Here comes the antiphon
Posted in Music, remix, The Echo Nest on February 25, 2010
I’m gearing up for the SXSW panel on remix I’m giving in a couple of weeks. I thought I should veer away from ‘science experiments’ and try to create some remixes that sound musical. Here’s one where I’ve used remix to apply a little bit of a pre-echo to ‘Here Comes the Sun’. It gives it a little bit of a call and answer feel:
The core (choir?) code is thus:
for bar in enumerate(self.bar):
cur_data = self.input[bar]
if last:
last_data = self.input[last]
mixed_data = audio.mix(cur_data, last_data, mix=.3)
out.append(mixed_data)
else:
out.append(cur_data)
last = bar
Echo Nest Client Library for the Android Platform
Posted in code, Music, The Echo Nest on February 24, 2010
The Echo Nest is participating in annual mobdev contest for the Mobile Application Development (mobdev) course at Olin College offered by Mark L. Chang. Already, our participation is bearing fruit. Ilari Shafer, one of our course assistants created a version of the Echo Nest Java client library that runs on Android. You can fetch it here: echo-nest-android-java-api [zip].
I spent a few hours yesterday talking to the mobdev class. The students had lots of great questions and lots of really interesting ideas on how to use the Echo Nest APIs to build interesting mobile apps. I can’t wait to see what they build in 10 days.
Organize your online music with ExtensionFM
Posted in Music on February 21, 2010
On Friday I installed ExtensionFM– a chrome extension that helps you manage your online music listening. Dan Kantor, the creator, has a little video that shows you how it works:
The idea behind ExtensionFM is very simple. When I visit a site that has music ExtensionFM notices and squirrels away all of the links to the music into an iTunes like player:
It does all of this work in the background without me having to do anything. After a weekend of browsing, ExtensionFM found music on 20 sites from over 300 artists, over 400 albums – for a total of over 1,000 tracks. ExtensionFM remembers the sites where the music was from and keeps track of when the links die. Note that it doesn’t actually copy music onto your computer, ExtensionFM just makes it easier to play music that is already out there.
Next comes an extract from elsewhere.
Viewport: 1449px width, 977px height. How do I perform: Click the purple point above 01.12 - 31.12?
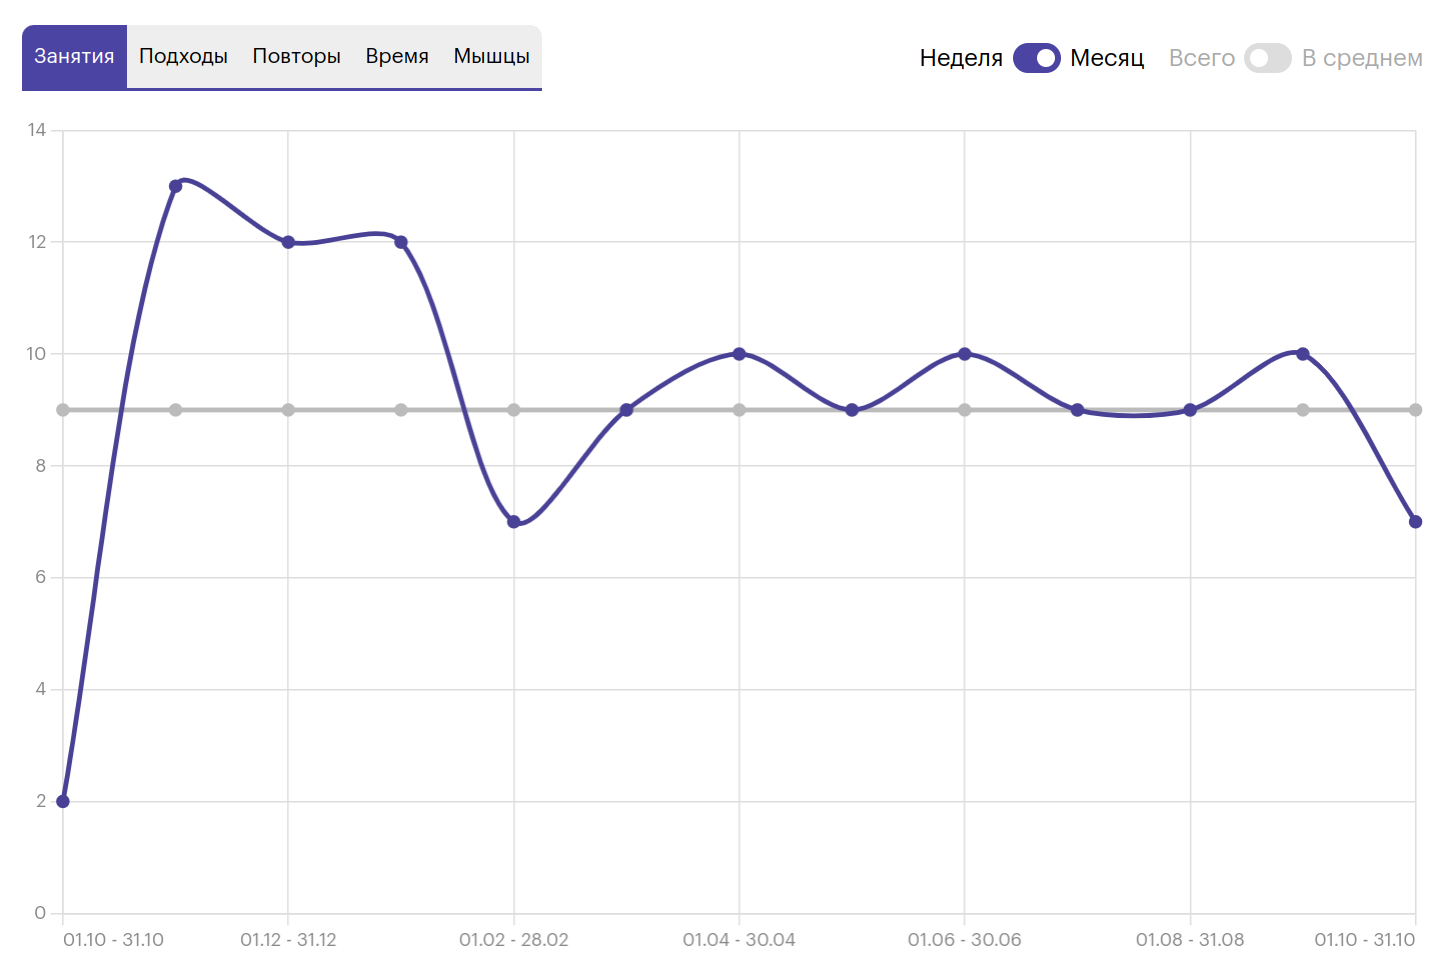[x=288, y=242]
There are many nice touches in ExtensioFM. It keeps a play queue, and when you visit a music site you can easily add music to the queue.
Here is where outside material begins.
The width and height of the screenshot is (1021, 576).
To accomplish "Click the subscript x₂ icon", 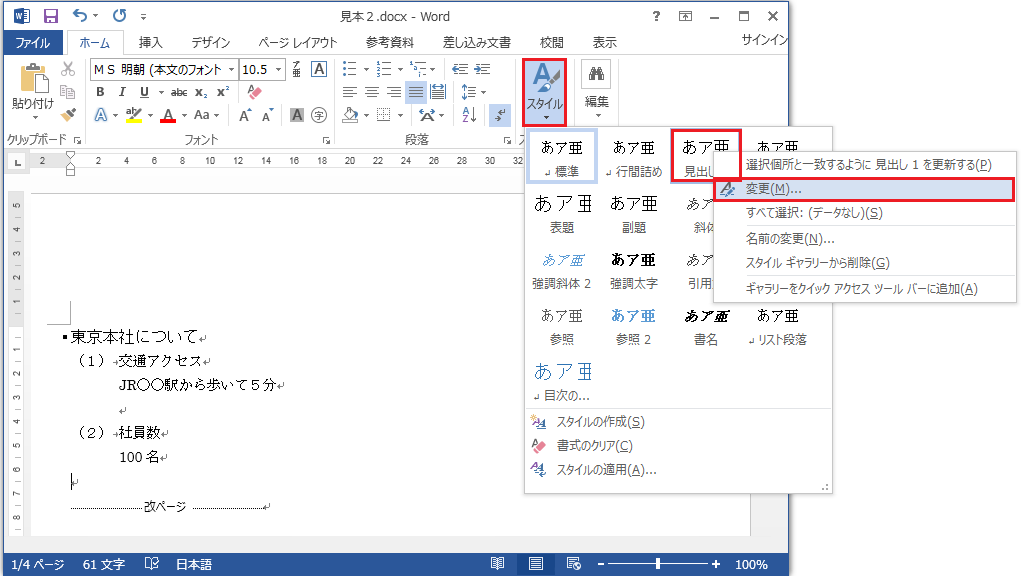I will [x=201, y=92].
You can edit the play queue easily adding and removing tracks from it.
ExtensionFM also augments a music laden site with music player buttons. So a site that looks like this:
is transformed into something like this:
Dan Kantor says he’ll be adding an option soon that will allow the disabling of this re-formatting for those who don’t like their web pages tampered with.
Unfortunately, ExtensionFM doesn’t always find music on a web page. Certain sites (Hype Machine for example) doesn’t expose Mp3 links so ExtensionFM can’t find the music. Dan says that right now ExtensionFM only grabs links that end in .mp3 or .ogg. It also works on Tumblr since they offer a very easy API to get a user’s audio posts. It is going to support Soundcloud embeds soon as well since they also offer an easy API. So the best way for developers to make sure their songs work with ExtensionFM is to make sure that the audio links are exposed in the html or to use Tumblr, or Soundcloud.
ExtensionFM is still in pre-release mode, but if you are lucky enough to get a release code, get the app, install it (it’s very easy to install), and start organizing your online music listening.